An example in practice
Both Maya’s animation interface and Pixar’s proprietary Presto
animation system can take up to 100ms to subdivide a character of 30,000
polygons to the second level of subdivision (500,000 polygons). But doing
the same thing with OpenSubdiv’s GPU codepath takes 3ms and allows the
user to see the smooth, accurate limit surface at all times. The aim
of OpenSubdiv is to allow the artist to work with a more faithful
representation of what you are doing. It can render faster, and allow
for greater interoperability. But this is not a plugin. You cannot
simply run your existing high poly count models through OpenSubdiv to
make them faster. Rather, you need to think about modeling at much lower
resolution and let the subdivision process – managed by OpenSubdiv –
provide the high quality, high poly count surface at render time.
There are some key aspects to the OpenSubdiv project, including some really interesting new opportunities:
- Simplicity with edges/creases
- Efficiency with textures
- GPU implementation
- Hierarchical modeling
But before looking at those current issues it is worth looking at some of the background of OpenSubdiv.
Heritage and background
“We’re very excited…It’s nice to have a standard implementation
that’s going to produce the same results in all software. This is huge
for interoperability between software packages.”

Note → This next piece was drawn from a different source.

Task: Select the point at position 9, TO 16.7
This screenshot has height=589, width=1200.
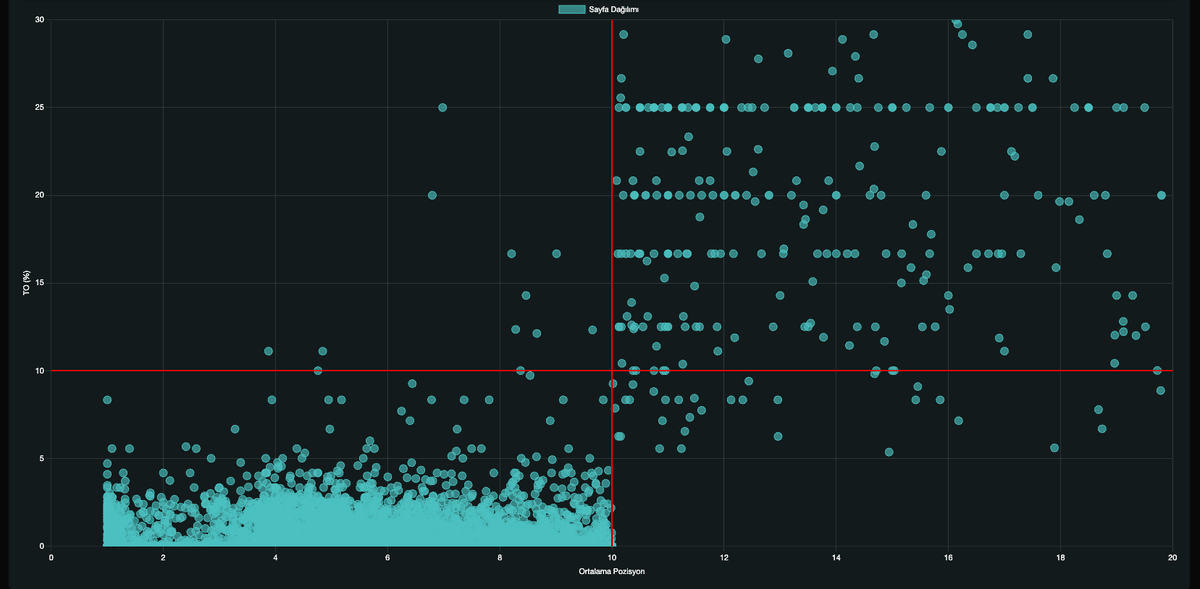Action: tap(556, 254)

OpenSubdiv is an open source initiative that saw Pixar allow use of
key patents and technology in the general community. Pixar has heavily
promoted OpenSubdiv in an effort to one day have a powerful interchange
format that both works very quickly on the GPU and very reliably on the
CPU. While subdiv did exist outside the work Pixar was using internally,
most implementations were based on papers and research done by staff at
Pixar. And ever since Pixar moved to allow their research to be in the
open source community many other companies have started to come on
board. The team at Luxology licensed the core technology before there
was even a formal ‘OpenSubdiv program’.
Autodesk has aggressively supported Pixar both for their internal
tools and now in Maya so that soon everyone can benefit. Side Effects
Software is coming on board with Houdini and now even realtime
applications are appearing. Remarkably it is only a year since Pixar announced their decision to
put subdiv into the open source community. The idea came from a pitch
that Manuel Kraemer made to Bill Polson, Pixar’s Director of Industry
Strategy. As Polson recalls it, pretty much everything that Kraemer
pitched in that meeting has come to fruition today. “I don’t think
enough credit can go to Manuel Kraemer,” Polson says. “A few years ago
he came into my office and said, ‘Bill, I think we need to do some real
work with subdivision and try and get it to be an industry standard. He
kind of laid it all out on my whiteboard – I wish I’d taken a picture of
that whiteboard!”.
The concern Pixar’s internal team had was that it just made too much
sense to not have a standard, but as Pixar owned many of the key patents
and the keys to RenderMan, it would be hard for anyone else to do as
good a job, or deal with some of the complexity like facevarying,
hierarchy or the important ‘creasing’. This meant that a less than
optimal version could, de facto, become a standard if Pixar kept quiet
and withheld support of their technology and patents. Pixar would then
be faced with having a standard that was inferior to their internal
model and all hopes of interoperability would be lost. Furthermore, for
subdiv to work well Pixar wanted a great GPU implementation and any
graphics card company would, for the same reasons, end up not supporting
the possibly ‘secret’ superior Pixar version. By Pixar adopting the
open source model it stands a great chance of companies like Autodesk,
The Foundry, Smith Micro Software (Poser) and Nvidia completely and faithfully supporting the Pixar model, and that benefits everyone.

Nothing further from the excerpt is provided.